==== Information shown ====
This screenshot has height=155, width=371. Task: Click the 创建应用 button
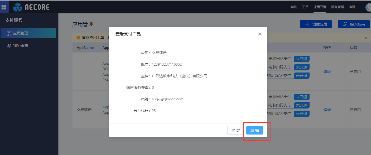[x=316, y=24]

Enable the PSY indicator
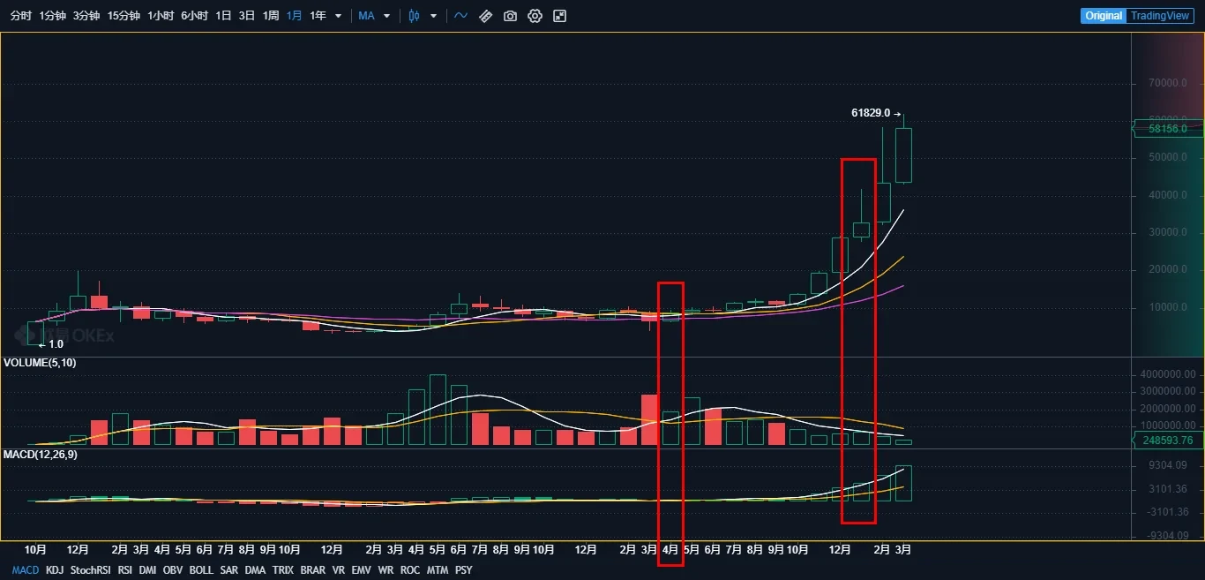463,570
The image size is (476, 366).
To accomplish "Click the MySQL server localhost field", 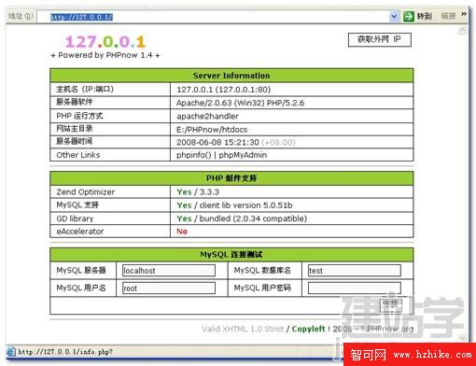I will 169,271.
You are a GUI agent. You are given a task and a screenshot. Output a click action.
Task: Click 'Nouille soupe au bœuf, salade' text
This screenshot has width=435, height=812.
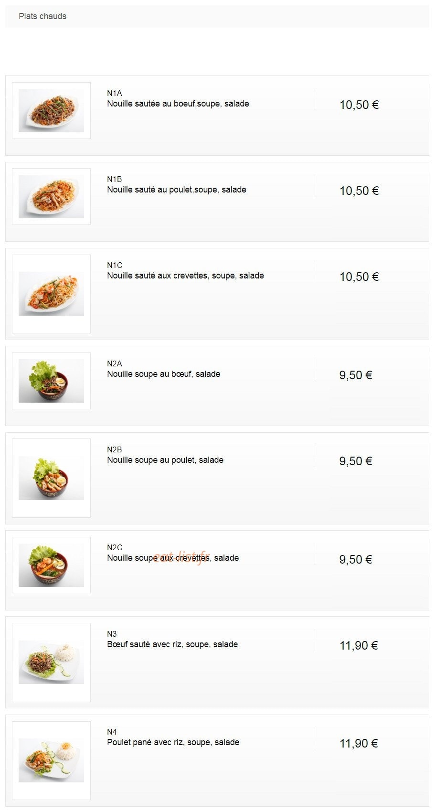[164, 374]
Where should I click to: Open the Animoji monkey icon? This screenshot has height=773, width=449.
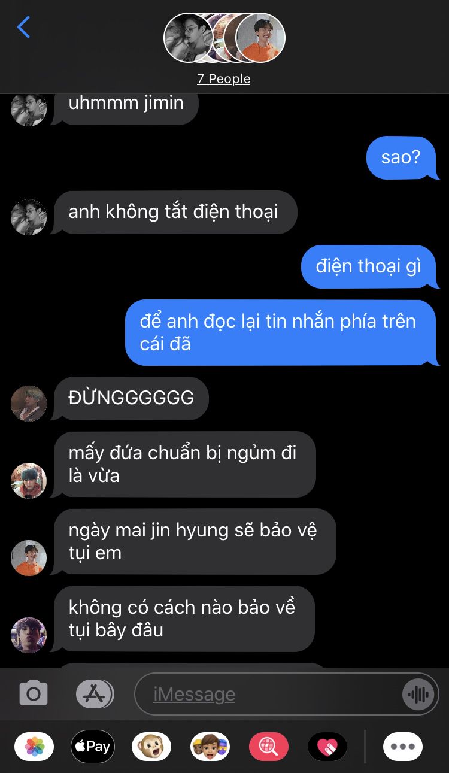click(151, 747)
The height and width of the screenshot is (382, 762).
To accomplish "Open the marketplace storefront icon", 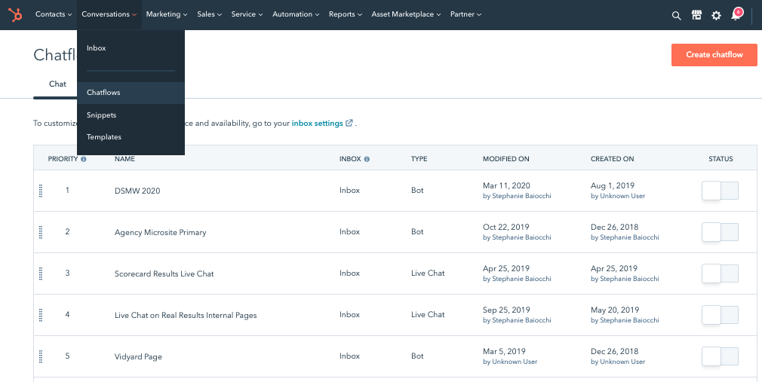I will [696, 15].
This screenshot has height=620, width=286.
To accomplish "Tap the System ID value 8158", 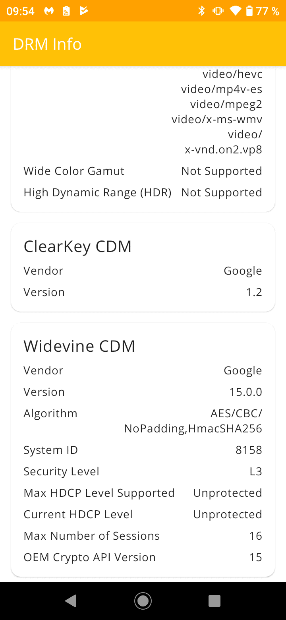I will tap(249, 450).
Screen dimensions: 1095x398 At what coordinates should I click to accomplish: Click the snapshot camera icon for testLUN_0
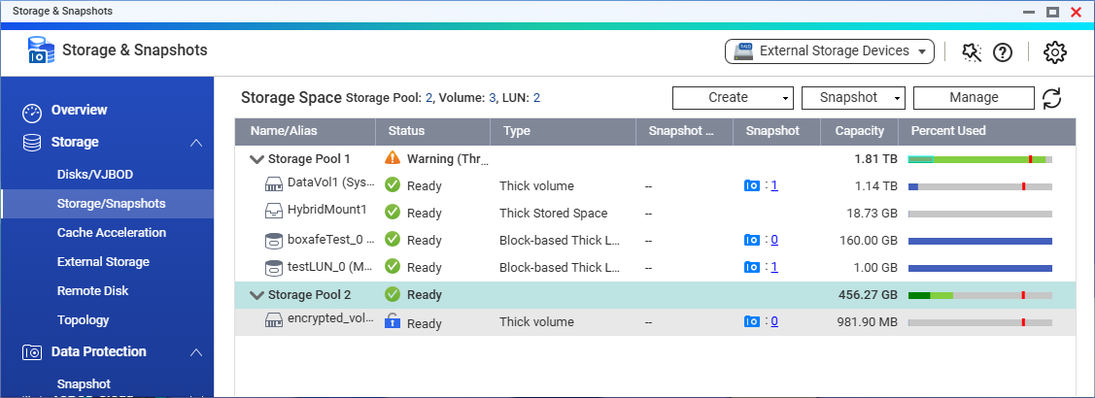[751, 267]
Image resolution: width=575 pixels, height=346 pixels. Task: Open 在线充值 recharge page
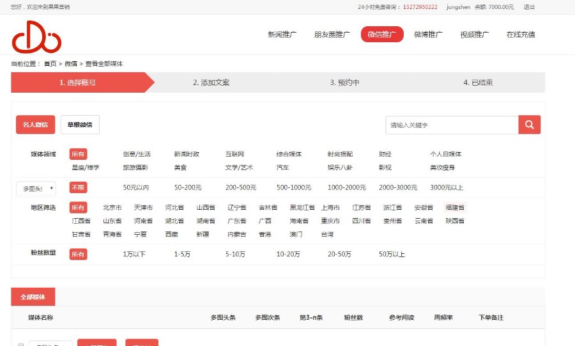pos(521,35)
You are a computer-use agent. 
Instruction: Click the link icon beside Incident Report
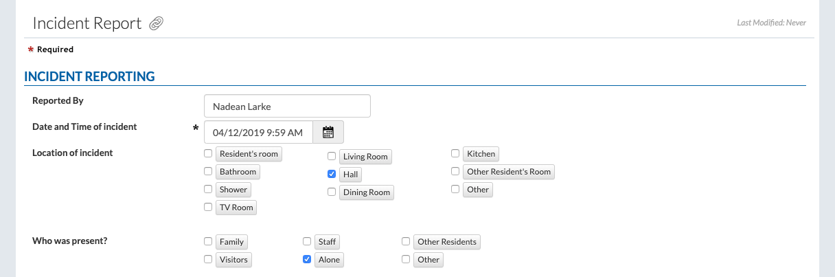pyautogui.click(x=156, y=24)
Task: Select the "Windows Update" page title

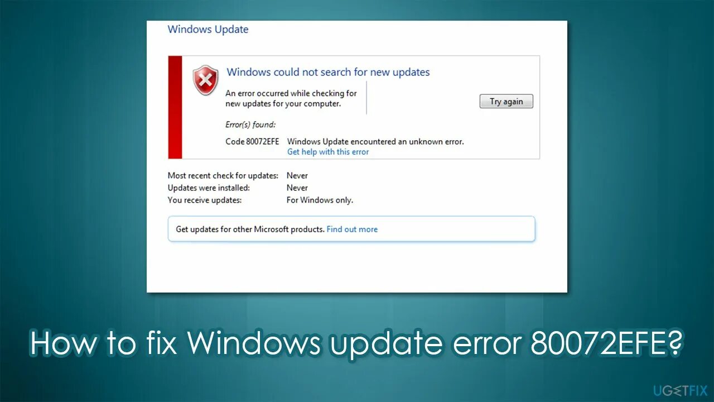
====
(Exercise description): Task for the records above: copy every line in which the word "agent" occurs.

(Response area):
You are a GUI agent. You are given a task and a screenshot. Output a click action.
You are a computer-use agent. 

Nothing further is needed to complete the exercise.